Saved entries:
################
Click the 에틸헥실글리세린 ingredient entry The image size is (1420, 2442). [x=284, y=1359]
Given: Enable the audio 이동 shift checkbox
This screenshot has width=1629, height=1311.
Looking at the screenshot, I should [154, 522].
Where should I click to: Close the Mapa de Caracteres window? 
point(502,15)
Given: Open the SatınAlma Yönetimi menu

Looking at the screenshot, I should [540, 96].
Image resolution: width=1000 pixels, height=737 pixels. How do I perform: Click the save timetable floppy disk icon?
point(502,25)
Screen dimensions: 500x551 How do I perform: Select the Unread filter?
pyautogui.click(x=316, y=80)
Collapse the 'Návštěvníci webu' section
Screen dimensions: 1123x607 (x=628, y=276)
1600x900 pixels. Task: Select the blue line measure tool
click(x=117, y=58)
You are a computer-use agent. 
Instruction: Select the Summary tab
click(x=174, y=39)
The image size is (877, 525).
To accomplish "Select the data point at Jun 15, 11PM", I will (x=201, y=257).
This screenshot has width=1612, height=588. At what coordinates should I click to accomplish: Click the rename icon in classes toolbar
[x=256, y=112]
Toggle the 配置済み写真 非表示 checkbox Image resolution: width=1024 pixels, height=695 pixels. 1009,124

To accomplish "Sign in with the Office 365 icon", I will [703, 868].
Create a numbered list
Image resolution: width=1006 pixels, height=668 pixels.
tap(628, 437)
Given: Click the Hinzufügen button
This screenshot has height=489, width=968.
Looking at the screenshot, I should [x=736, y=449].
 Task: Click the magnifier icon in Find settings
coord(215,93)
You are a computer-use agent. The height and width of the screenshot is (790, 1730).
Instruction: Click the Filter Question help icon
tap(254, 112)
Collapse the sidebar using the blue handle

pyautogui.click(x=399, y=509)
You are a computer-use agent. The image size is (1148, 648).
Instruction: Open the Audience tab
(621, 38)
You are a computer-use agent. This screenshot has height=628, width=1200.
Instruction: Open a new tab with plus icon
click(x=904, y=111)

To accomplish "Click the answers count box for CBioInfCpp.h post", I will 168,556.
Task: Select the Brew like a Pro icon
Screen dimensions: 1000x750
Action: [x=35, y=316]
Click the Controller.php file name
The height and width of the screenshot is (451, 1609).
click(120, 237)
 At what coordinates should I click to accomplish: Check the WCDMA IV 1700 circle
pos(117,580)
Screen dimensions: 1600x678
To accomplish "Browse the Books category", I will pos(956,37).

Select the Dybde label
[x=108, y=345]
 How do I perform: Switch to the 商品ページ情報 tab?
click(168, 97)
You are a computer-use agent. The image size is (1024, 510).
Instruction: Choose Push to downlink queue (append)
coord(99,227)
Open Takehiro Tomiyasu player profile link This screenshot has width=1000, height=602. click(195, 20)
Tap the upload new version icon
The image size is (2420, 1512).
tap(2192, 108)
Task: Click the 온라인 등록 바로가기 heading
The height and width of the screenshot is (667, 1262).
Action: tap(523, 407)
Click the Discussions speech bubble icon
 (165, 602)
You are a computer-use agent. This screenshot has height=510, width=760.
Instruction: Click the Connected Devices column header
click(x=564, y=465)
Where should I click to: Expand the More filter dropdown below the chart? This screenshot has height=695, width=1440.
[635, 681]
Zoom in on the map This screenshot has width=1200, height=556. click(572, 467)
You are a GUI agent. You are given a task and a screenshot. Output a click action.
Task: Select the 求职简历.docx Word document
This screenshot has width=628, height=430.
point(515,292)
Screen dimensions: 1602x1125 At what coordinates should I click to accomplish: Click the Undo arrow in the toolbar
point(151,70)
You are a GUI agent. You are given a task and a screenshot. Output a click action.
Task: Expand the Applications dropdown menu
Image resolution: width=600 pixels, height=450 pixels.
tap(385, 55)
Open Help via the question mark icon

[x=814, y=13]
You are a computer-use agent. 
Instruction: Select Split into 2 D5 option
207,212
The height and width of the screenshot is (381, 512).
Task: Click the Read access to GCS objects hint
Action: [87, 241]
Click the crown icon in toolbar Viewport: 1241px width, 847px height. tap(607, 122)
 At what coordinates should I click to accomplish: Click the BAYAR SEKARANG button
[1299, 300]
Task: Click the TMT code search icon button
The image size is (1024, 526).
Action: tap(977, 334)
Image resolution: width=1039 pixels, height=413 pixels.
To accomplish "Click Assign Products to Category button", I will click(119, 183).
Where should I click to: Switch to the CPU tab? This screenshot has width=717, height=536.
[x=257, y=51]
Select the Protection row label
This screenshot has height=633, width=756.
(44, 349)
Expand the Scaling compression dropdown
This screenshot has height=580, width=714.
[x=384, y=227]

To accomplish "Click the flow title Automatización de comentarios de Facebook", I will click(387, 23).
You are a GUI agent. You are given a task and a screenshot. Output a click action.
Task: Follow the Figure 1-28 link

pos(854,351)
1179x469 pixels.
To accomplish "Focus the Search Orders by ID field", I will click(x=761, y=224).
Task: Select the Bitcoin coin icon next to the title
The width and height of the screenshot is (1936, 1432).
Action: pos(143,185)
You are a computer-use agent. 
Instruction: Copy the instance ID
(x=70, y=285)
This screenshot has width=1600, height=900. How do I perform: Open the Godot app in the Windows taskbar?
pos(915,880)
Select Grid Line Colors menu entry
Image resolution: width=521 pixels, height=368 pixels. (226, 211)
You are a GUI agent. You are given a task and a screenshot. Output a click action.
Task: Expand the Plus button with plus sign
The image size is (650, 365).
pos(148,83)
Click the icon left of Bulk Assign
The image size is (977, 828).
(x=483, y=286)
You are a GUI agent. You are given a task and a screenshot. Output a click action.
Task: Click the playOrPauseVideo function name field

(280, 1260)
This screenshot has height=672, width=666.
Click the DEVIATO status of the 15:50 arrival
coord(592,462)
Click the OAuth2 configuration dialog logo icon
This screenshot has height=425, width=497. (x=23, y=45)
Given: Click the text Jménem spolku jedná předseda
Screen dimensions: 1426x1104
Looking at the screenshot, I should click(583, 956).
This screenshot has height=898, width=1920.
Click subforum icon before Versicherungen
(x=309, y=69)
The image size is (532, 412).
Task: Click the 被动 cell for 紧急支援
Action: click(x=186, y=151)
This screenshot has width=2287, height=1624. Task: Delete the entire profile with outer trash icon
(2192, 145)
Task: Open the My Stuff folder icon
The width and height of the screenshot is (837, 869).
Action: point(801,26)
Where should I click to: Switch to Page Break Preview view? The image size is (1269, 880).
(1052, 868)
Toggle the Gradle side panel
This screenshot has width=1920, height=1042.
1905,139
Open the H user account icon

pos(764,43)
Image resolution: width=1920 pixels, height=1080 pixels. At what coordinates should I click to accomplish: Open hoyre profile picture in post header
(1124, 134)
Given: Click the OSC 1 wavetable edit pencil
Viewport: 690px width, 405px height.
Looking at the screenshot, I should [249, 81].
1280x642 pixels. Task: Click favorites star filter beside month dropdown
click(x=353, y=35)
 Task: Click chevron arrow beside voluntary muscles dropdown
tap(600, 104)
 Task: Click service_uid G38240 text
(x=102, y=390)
################
## [Exercise brief]
A line belongs in the answer if it contains the word "Assign"; copy every such line from the data above.

## [Exercise response]
To accomplish "Click Assign Products to Category button", I will click(119, 183).
Click the icon left of Bulk Assign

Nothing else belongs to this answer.